Start of Given records
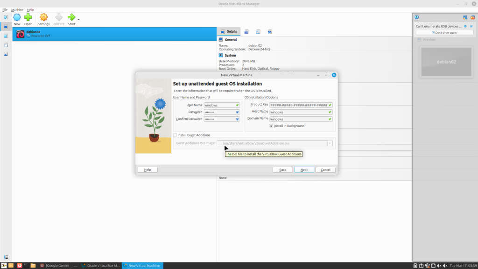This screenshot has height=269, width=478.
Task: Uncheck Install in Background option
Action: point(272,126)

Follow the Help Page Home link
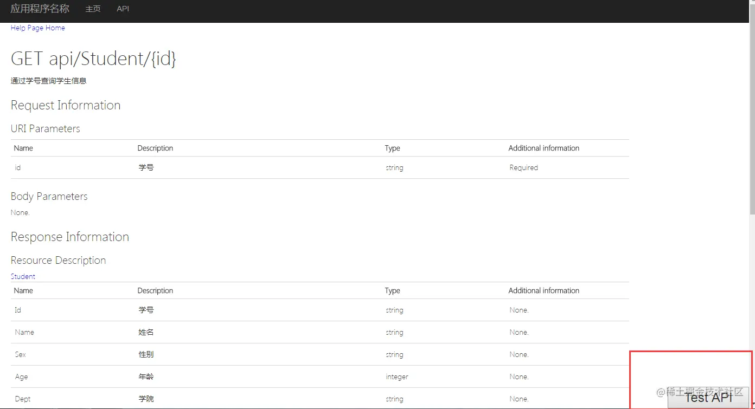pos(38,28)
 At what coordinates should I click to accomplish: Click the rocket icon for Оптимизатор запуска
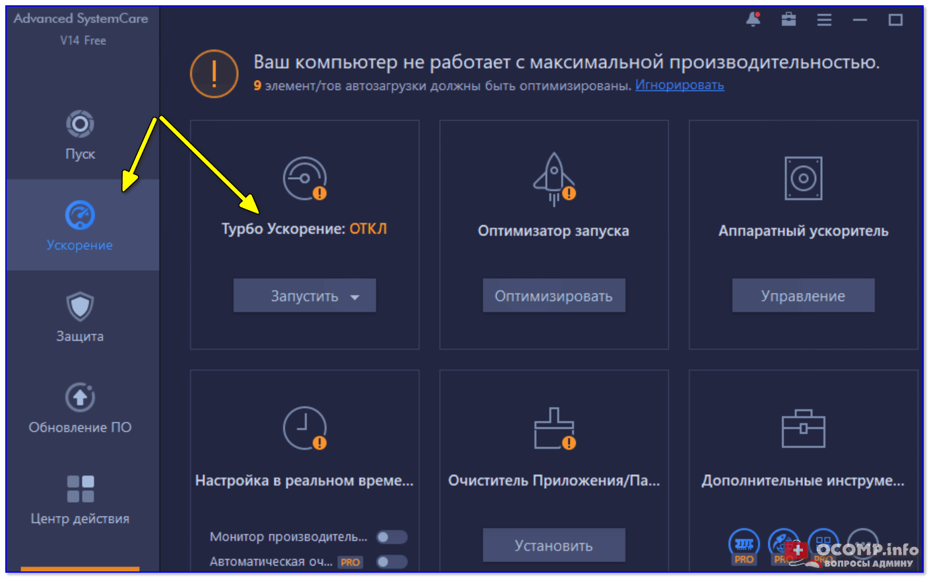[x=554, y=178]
End of Given records
### Task details
Could you return exactly the lines starting with the one that contains "At what coordinates" and ending with the last line of the data above? Leave the pictures out.

### Answer to the problem
 At what coordinates should I click to accomplish: Click the rocket icon for Оптимизатор запуска
[x=554, y=178]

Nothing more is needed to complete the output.